Understanding PAL
Learn about Partner Admin Link, why it's important, how it works, and your options.
Introduction
The key recommendations are in the blue boxes on this theory page, plus additional information if you need more explanation. After this page you will find common ways to configure PAL - for users, for service principals, and via Azure Lighthouse - and finally an FAQ.
In brief
Partner Admin Link (PAL) is a mechanism used by Microsoft to recognise a partner’s influence in customer’s Azure subscriptions. For the recognition to work you need access to those customer subscriptions, and you need to configure PAL:
- one or more eligible security principals in the customer tenant
- that are linked to your Partner ID
- and have one or more eligible RBAC role assignments
If these are all in place then your organisation will be recognised for influence on the resources under those role assignment scopes.
There is one variant on the above criteria for partners using Azure Lighthouse which we’ll cover separately.
What is Partner Admin Link?
Partner Admin Link (PAL) is one of the mechanisms used by Microsoft to recognise a service partner’s influence in customer’s Azure subscriptions. The other main mechanism is Cloud Solution Provider (CSP). Both are used by partners in the Microsoft AI Cloud Partner Program (MAICPP), which is the current name for what used to be the Microsoft Partner Network.

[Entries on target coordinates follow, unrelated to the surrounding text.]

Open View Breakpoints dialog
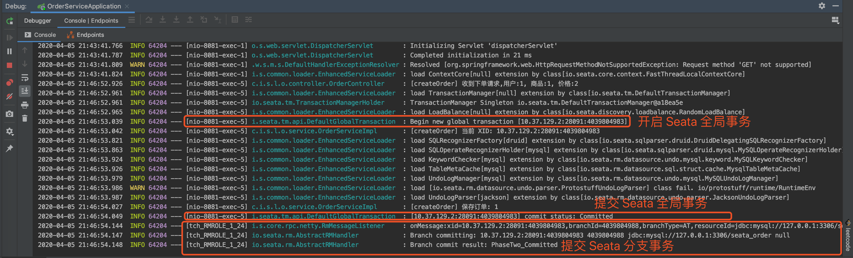 click(x=10, y=82)
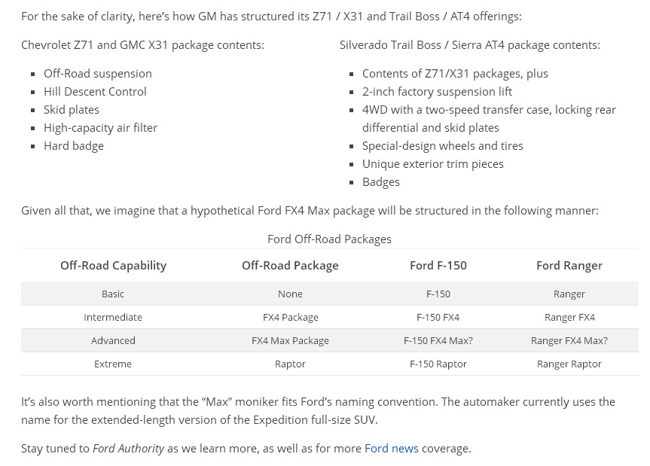Image resolution: width=650 pixels, height=466 pixels.
Task: Click the Off-Road Package column header
Action: click(x=290, y=266)
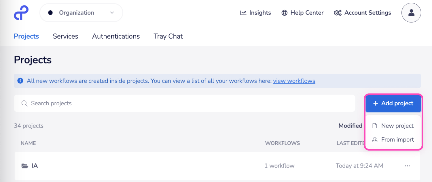Switch to the Services tab
This screenshot has height=182, width=432.
coord(65,36)
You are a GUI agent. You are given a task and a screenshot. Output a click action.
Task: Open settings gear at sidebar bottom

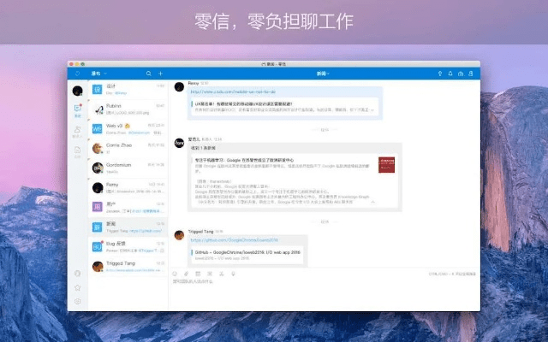(x=77, y=301)
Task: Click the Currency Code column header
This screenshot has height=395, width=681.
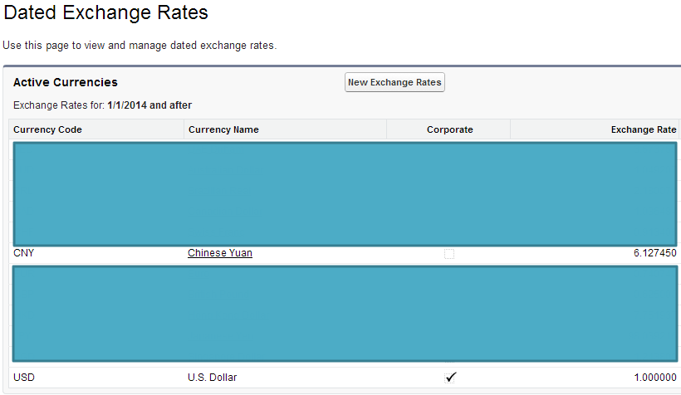Action: click(48, 129)

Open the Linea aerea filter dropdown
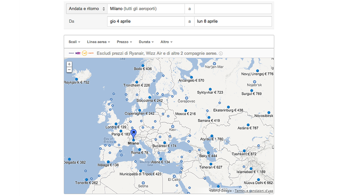(x=98, y=42)
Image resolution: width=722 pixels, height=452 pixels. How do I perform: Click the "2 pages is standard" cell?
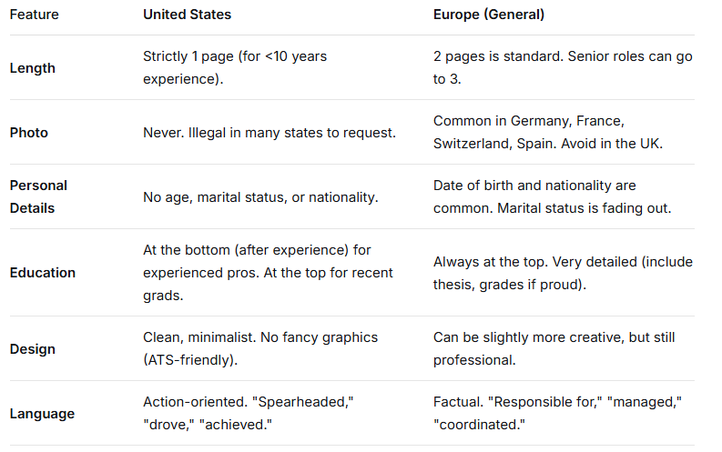pos(562,67)
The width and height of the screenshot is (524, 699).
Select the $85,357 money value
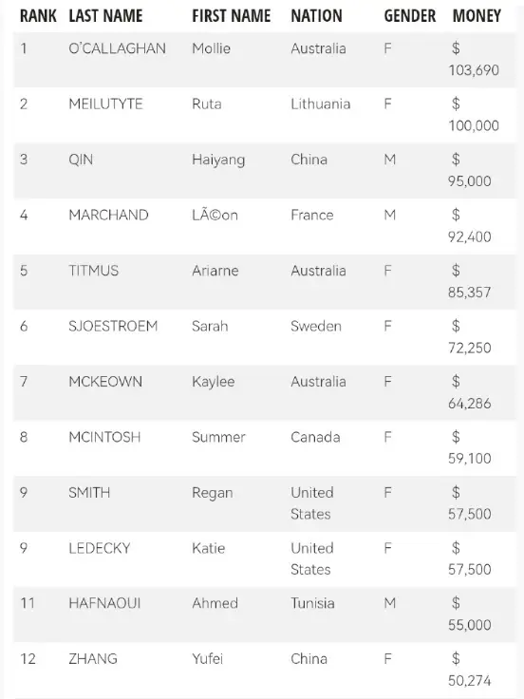pyautogui.click(x=470, y=281)
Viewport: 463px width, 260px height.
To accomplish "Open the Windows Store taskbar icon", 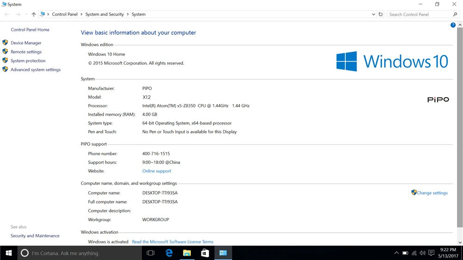I will [205, 253].
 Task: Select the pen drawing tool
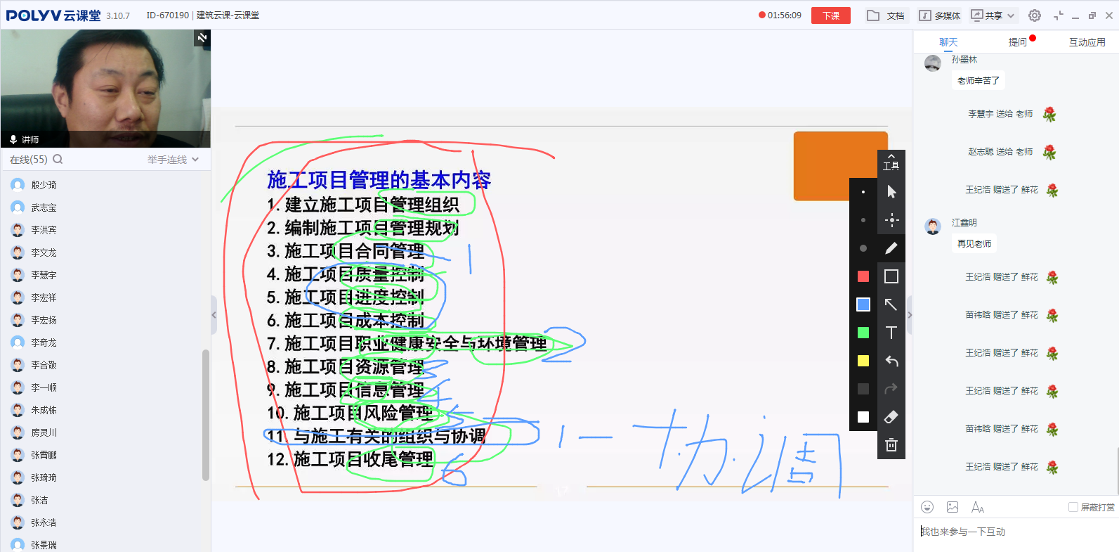click(891, 248)
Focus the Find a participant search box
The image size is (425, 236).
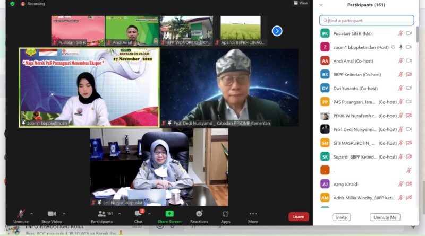pyautogui.click(x=367, y=20)
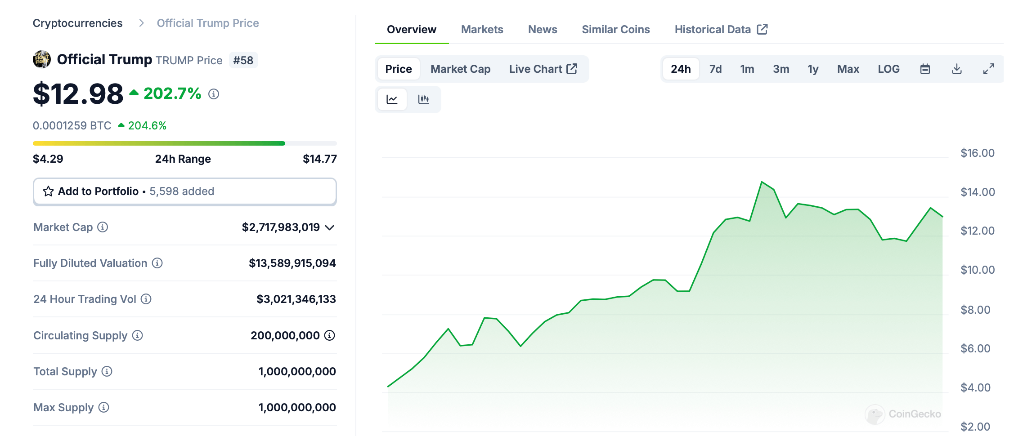Download the chart data
This screenshot has height=436, width=1014.
pyautogui.click(x=957, y=69)
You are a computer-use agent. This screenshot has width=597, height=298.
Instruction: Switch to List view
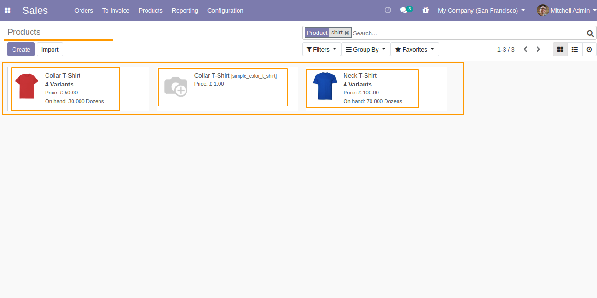click(575, 49)
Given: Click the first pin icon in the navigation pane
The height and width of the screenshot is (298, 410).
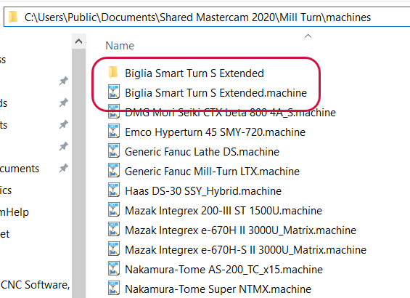Looking at the screenshot, I should (x=64, y=81).
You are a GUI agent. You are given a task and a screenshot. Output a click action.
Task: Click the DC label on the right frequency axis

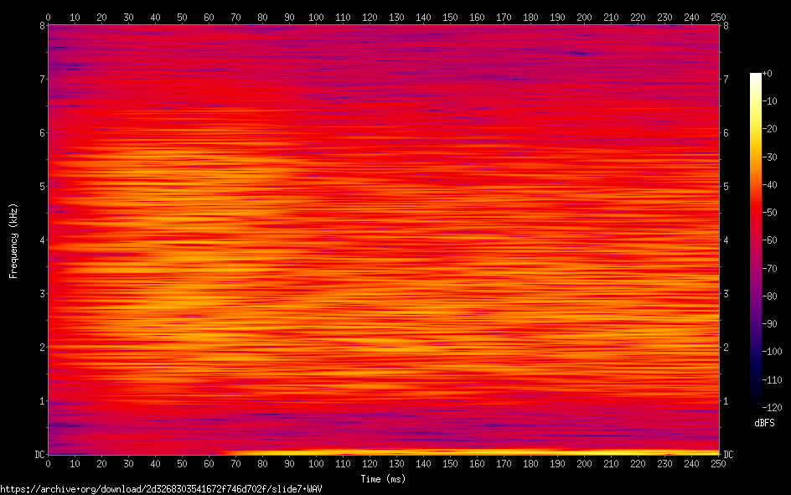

In this context, influence is based on the idea that if you are providing a managed service then you will have ongoing access to the customer subscriptions with a minimum level of access. Use PAL to link to your partner organisation - which doesn’t require anything additional from the customer - and your company will receive the recognition based on the ongoing telemetry against the resources under the RBAC role assignment scopes.
The process is sometimes called PAL tagging.
What do you mean by eligible security principal?
Security principal is an Entra ID term. Here are the types that you can use.
- Directory accounts: User IDs that the customer creates for you in their own directory. Usually called users or members.
- Guest users: The customer invites your ID to their directory. Usually called guests or invited users.
- Service principals: Service principals are system accounts. They are often referred to as app registrations (as they’re closely related), or enterprise apps (as that is where you’ll find them in Entra’s admin portal.).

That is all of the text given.